Il résultait du dossier d'autorisation qu'aucun des services spécialisés n'avait examiné les dispositions de la loi fédérale sur la protection de la nature, alors que le projet prévoyait la destruction de 70 % de la prairie existante et une implantation des constructions à 40 m de la rivière et à 20 m de la lisière forestière. Le projet violait également le principe de la coordination, puisque l'autorisation querellée ne tenait pas compte des discussions en cours au sujet de la préservation du vallon de l'Aire. L'autorisation litigieuse violait également le Plan directeur cantonal dans la mesure où le département avait adopté des positions contradictoires sur la préservation des parcelles en cause. Enfin, l'autorisation litigieuse violait les conditions émises par le préavis communal, car il serait difficile de respecter la volonté de la commune de préserver la prairie existante.

■ TRAVAIL À FAIRE ■
1) Restituez sans modification le passage du texte sur l'autorisation de construire qui commence par "Il résultait du" et se poursuit jusqu'à "la prairie existante.".
2) Recopiez à l'identique les lignes des enregistrements, de la ligne contenant "Open the 商品类型 dropdown" jusqu'à la ligne contenant "click(x=845, y=46)", ces deux lignes comprises.
Le texte et les enregistrements n'ont pas la même provenance.

■ DONNÉES DISPONIBLES ■
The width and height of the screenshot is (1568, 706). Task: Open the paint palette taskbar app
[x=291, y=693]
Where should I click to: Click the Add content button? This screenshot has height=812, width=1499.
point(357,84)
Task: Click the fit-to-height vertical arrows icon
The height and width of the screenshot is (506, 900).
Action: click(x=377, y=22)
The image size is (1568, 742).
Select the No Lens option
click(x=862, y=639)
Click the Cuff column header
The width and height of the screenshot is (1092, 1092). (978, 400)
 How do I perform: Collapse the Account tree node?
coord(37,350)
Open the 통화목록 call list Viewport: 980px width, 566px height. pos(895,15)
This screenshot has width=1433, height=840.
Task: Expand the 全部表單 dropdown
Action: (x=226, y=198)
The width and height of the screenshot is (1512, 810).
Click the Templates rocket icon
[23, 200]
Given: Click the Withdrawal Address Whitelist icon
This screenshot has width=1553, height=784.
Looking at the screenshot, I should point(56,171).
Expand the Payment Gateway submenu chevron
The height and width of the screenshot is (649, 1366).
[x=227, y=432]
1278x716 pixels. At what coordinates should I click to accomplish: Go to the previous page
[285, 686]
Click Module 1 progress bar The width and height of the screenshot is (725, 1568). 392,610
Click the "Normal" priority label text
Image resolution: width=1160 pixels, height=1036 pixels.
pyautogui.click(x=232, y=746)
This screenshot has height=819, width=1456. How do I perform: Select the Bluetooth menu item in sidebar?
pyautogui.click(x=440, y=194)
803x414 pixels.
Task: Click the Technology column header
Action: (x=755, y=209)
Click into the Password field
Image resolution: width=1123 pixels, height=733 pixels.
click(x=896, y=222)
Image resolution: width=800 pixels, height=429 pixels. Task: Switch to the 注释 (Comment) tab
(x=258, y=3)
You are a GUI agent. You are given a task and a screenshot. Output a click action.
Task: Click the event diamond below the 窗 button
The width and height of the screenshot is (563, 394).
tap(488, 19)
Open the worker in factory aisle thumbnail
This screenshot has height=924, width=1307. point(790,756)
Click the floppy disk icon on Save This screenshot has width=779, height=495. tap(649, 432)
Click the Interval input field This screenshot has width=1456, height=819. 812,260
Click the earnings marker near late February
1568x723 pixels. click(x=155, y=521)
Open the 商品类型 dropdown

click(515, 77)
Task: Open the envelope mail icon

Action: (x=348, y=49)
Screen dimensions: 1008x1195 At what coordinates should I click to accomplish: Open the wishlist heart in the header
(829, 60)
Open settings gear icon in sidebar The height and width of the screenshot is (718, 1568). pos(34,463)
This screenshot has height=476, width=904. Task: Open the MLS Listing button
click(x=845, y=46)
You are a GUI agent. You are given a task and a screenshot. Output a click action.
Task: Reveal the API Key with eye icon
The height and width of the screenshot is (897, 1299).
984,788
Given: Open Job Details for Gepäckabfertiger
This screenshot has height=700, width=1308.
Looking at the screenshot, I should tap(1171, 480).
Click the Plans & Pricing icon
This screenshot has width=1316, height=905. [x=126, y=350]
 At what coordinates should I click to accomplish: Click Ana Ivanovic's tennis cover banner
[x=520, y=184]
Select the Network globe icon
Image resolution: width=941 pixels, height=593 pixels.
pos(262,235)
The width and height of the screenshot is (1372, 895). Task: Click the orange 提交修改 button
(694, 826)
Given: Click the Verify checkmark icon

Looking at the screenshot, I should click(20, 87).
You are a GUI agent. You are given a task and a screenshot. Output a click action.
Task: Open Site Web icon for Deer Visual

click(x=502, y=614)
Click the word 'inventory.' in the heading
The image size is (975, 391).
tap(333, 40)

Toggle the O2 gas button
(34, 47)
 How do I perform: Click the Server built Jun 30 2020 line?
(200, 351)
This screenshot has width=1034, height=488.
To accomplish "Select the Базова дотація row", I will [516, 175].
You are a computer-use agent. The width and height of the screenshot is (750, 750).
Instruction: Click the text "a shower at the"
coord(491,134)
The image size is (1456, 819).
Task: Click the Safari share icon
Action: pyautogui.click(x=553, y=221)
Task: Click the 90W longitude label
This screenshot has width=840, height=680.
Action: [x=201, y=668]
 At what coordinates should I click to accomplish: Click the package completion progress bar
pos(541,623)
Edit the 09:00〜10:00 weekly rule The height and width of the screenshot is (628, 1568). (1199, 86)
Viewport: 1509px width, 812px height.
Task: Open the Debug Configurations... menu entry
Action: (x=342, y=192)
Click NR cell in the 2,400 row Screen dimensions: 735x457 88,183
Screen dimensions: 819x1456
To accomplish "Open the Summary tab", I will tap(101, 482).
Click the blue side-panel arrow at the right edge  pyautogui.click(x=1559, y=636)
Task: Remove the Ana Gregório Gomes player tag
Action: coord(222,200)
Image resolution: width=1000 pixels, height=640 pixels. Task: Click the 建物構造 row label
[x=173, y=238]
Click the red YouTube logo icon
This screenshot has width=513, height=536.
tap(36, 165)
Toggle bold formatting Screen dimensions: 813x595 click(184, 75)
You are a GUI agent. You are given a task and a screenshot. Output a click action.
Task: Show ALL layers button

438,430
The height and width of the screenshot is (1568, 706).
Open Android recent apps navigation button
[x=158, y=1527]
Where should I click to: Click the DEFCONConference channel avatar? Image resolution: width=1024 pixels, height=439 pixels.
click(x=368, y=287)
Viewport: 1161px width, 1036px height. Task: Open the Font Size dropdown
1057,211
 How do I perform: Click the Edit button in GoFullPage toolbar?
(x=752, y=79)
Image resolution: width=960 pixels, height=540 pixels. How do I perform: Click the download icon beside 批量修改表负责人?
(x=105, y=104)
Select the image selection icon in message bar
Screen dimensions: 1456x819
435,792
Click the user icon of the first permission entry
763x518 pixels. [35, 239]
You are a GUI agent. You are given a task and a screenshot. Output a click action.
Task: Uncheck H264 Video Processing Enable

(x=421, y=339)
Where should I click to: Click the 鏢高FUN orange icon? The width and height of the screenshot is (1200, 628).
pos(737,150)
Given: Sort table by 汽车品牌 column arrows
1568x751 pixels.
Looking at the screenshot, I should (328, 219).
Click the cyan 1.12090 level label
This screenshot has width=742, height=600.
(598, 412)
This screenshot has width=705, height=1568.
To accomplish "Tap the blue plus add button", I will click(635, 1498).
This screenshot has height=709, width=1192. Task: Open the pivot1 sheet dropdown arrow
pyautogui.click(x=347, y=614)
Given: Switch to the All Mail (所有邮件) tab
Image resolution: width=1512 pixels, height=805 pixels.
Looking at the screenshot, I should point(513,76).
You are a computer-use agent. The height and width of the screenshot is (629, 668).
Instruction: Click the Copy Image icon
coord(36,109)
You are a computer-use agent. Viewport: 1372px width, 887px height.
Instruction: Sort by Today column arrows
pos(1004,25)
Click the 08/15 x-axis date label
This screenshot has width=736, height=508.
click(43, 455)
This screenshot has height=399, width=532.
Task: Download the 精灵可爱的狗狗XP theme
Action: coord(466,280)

■ RÉPONSES FOURNIES ■
1)
Il résultait du dossier d'autorisation qu'aucun des services spécialisés n'avait examiné les dispositions de la loi fédérale sur la protection de la nature, alors que le projet prévoyait la destruction de 70 % de la prairie existante et une implantation des constructions à 40 m de la rivière et à 20 m de la lisière forestière. Le projet violait également le principe de la coordination, puisque l'autorisation querellée ne tenait pas compte des discussions en cours au sujet de la préservation du vallon de l'Aire. L'autorisation litigieuse violait également le Plan directeur cantonal dans la mesure où le département avait adopté des positions contradictoires sur la préservation des parcelles en cause. Enfin, l'autorisation litigieuse violait les conditions émises par le préavis communal, car il serait difficile de respecter la volonté de la commune de préserver la prairie existante.

2)
Open the 商品类型 dropdown

click(515, 77)
Task: Open the envelope mail icon

Action: (x=348, y=49)
Screen dimensions: 1008x1195 At what coordinates should I click to accomplish: Open the wishlist heart in the header
(829, 60)
Open settings gear icon in sidebar The height and width of the screenshot is (718, 1568). pos(34,463)
This screenshot has height=476, width=904. Task: Open the MLS Listing button
click(x=845, y=46)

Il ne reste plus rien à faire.